* [Exercise prompt]: Your output must be the lines below from the line containing "Click the info icon beside the title" to the line containing "Task: Click the 1.15 rate under 非保证金存款", both lines included, reproduced exactly and without pictures.

* [Material provided]:
^^^^^^^^^^^^^^^^

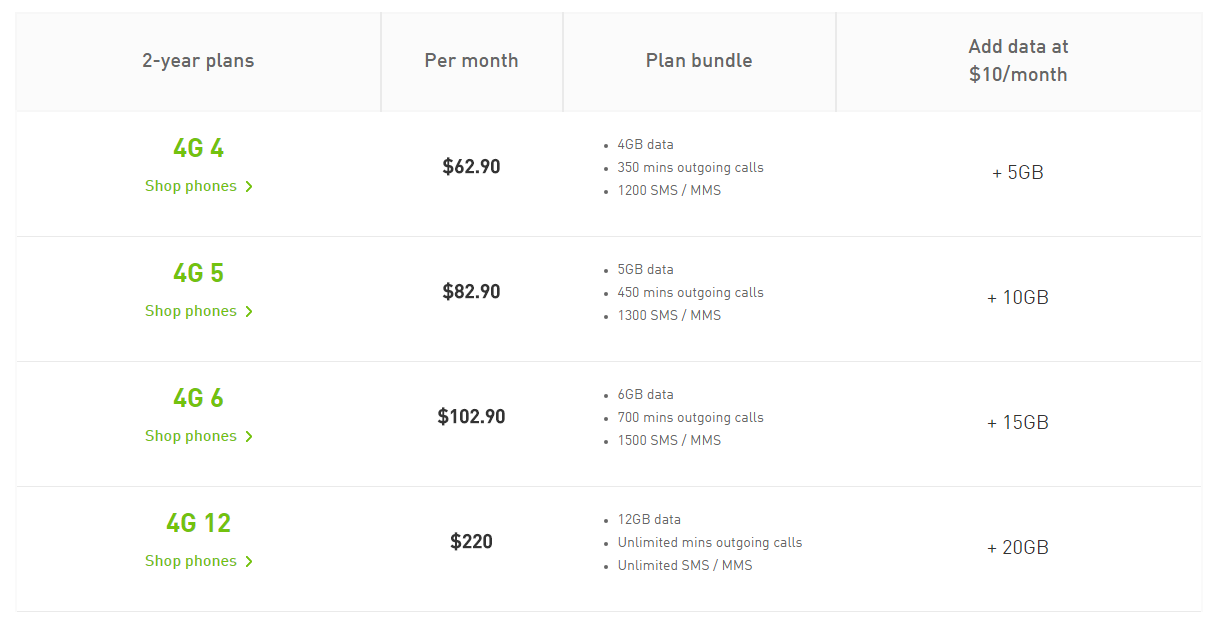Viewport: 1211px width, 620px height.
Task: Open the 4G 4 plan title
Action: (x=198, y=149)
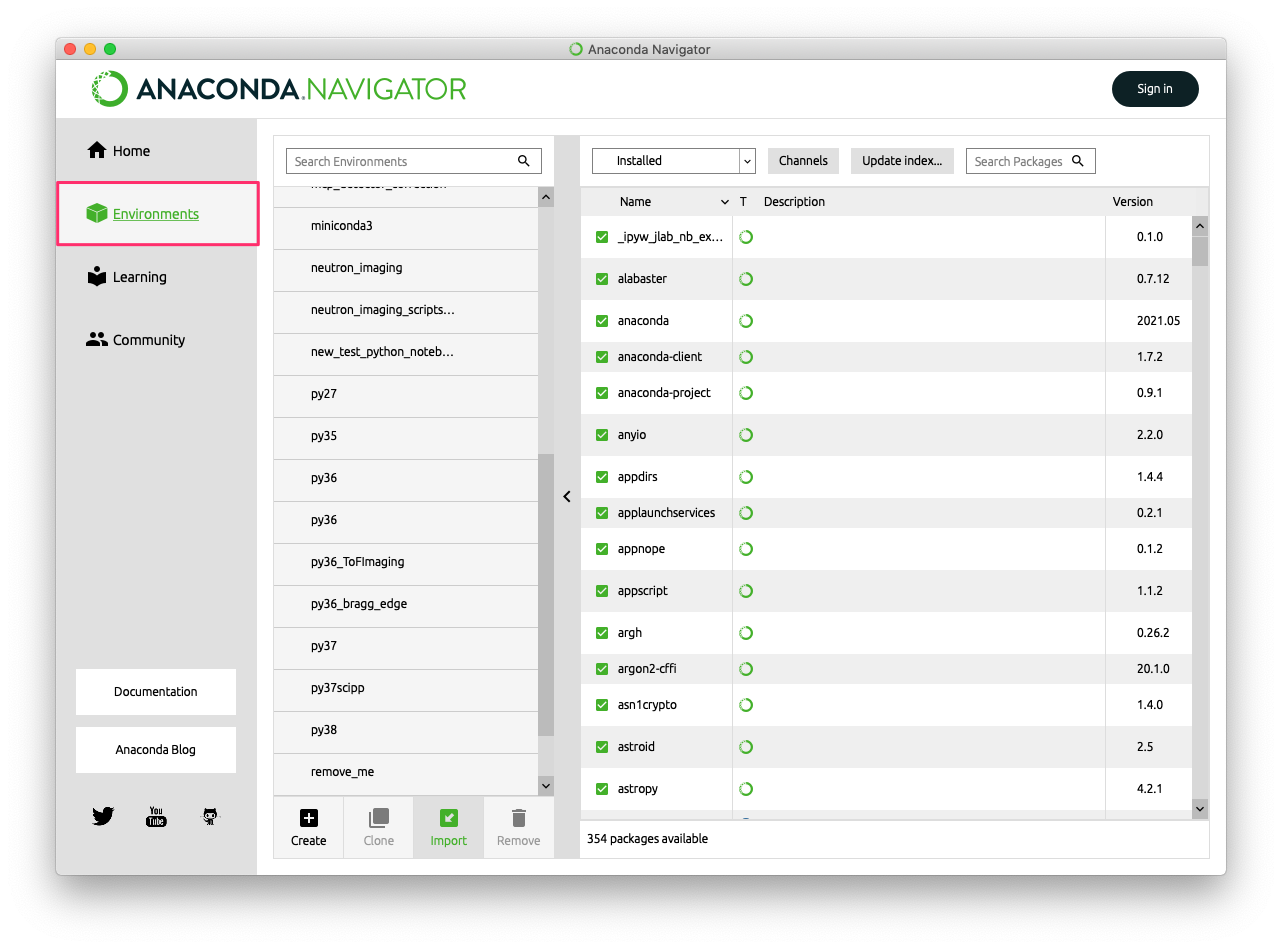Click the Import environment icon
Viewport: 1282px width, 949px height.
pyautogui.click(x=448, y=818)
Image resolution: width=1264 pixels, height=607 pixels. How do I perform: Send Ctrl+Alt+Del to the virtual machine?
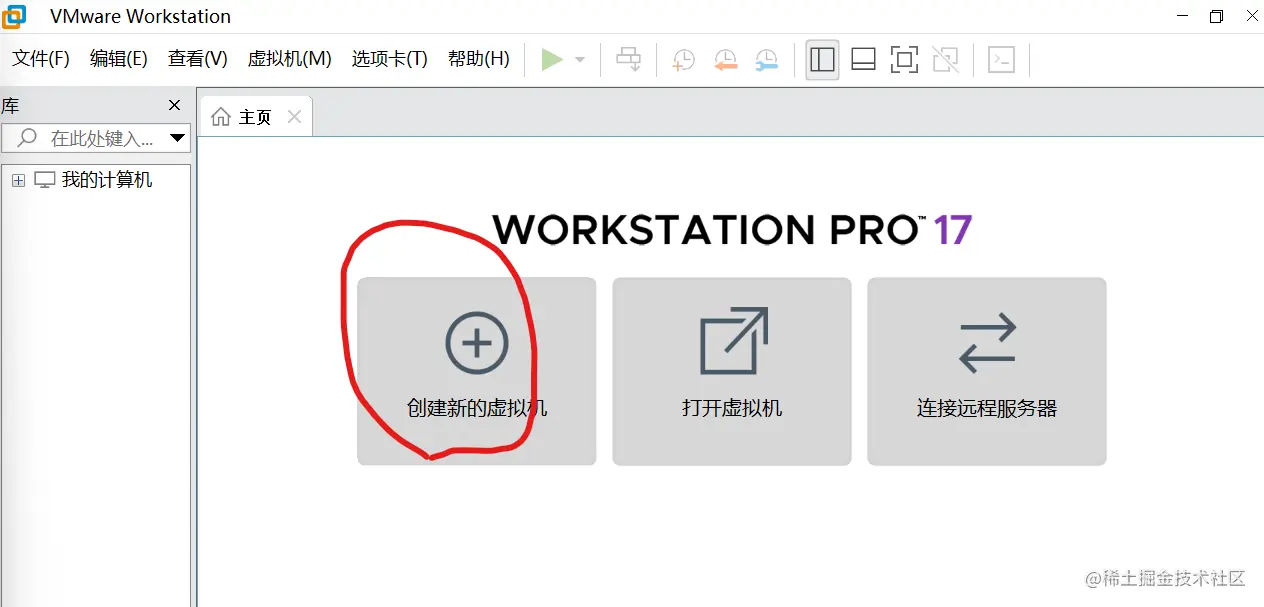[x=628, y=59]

^^^^^^^^^^^^^^^^

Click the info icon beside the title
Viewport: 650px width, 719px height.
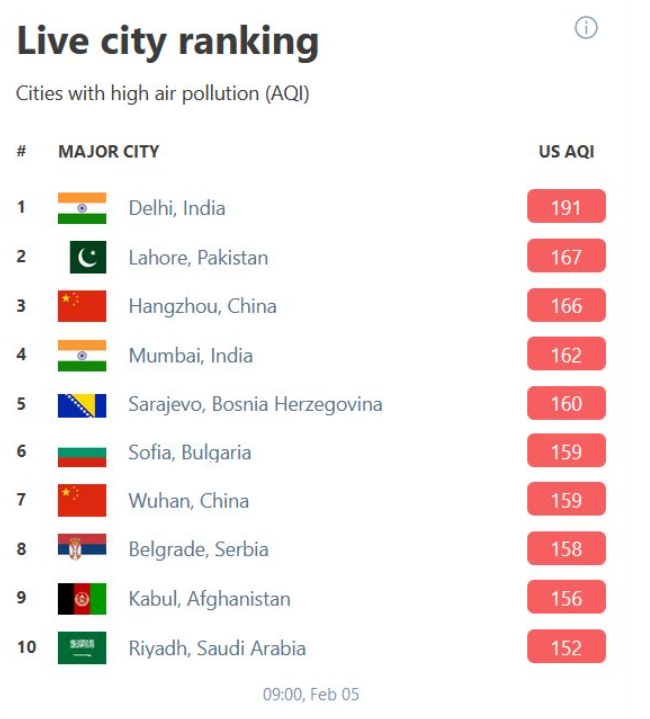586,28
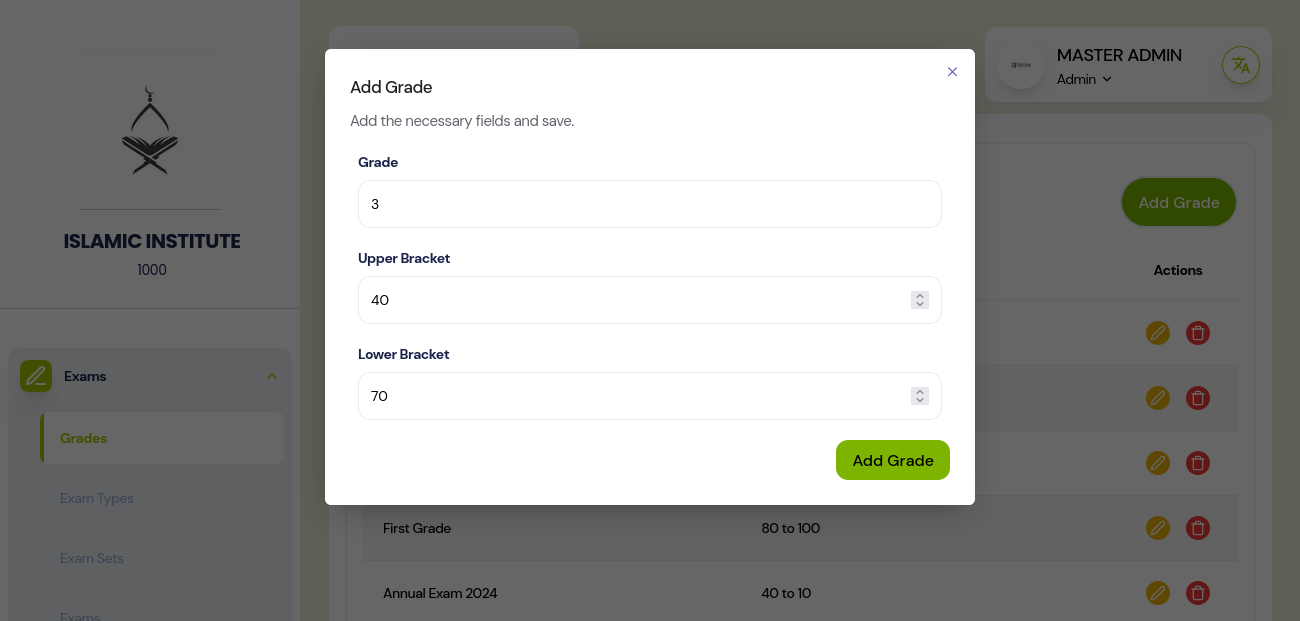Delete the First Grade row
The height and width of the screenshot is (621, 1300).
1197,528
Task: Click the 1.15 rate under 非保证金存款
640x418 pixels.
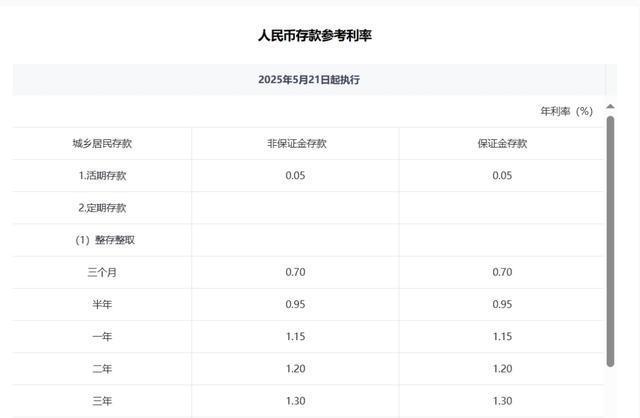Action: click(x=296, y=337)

^^^^^^^^^^^^^^^^

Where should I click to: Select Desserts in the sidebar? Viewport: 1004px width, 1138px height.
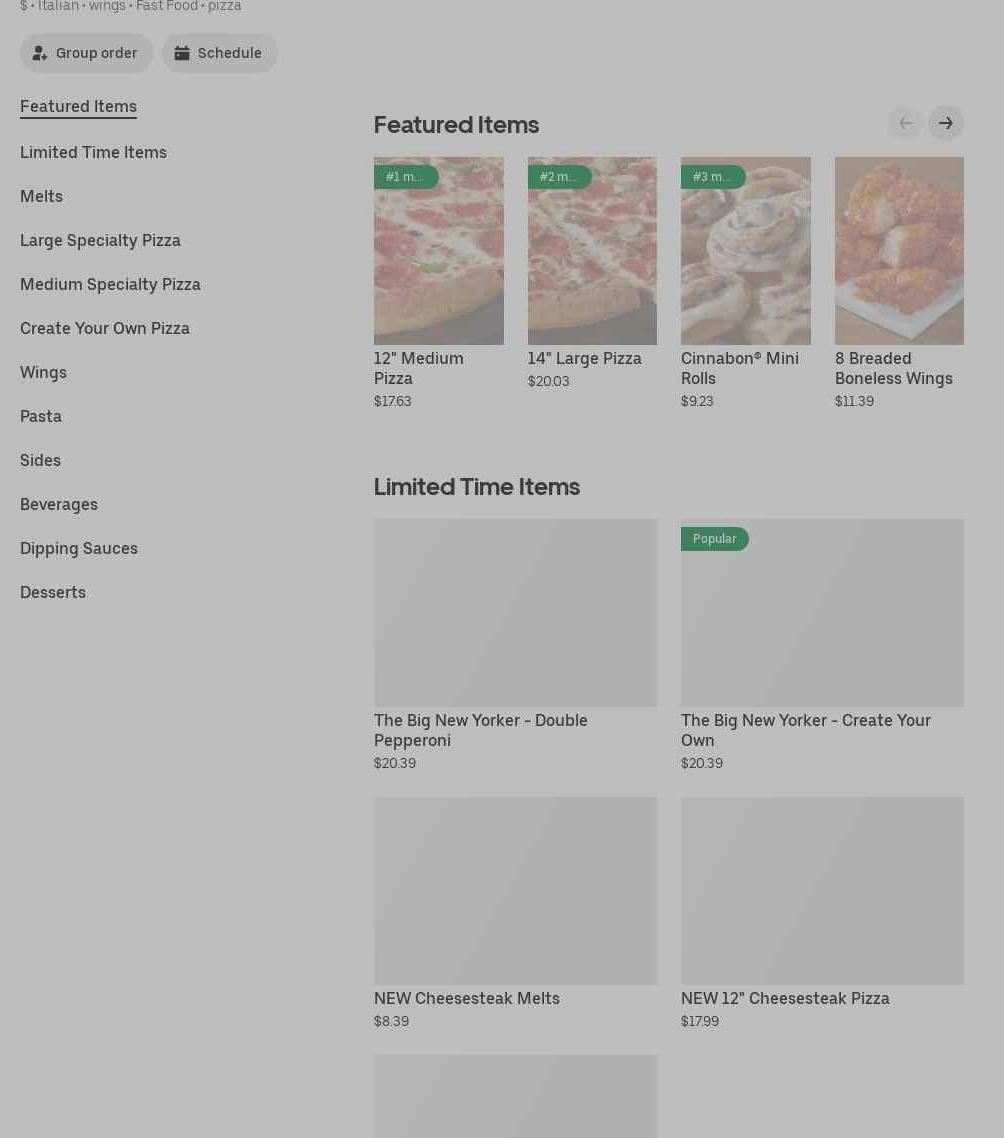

^^^^^^^^^^^^^^^^

* [Written answer]:
Click the info icon beside the title
Viewport: 650px width, 719px height.
586,28
Delete the First Grade row
The height and width of the screenshot is (621, 1300).
1197,528
Task: Click the 1.15 rate under 非保证金存款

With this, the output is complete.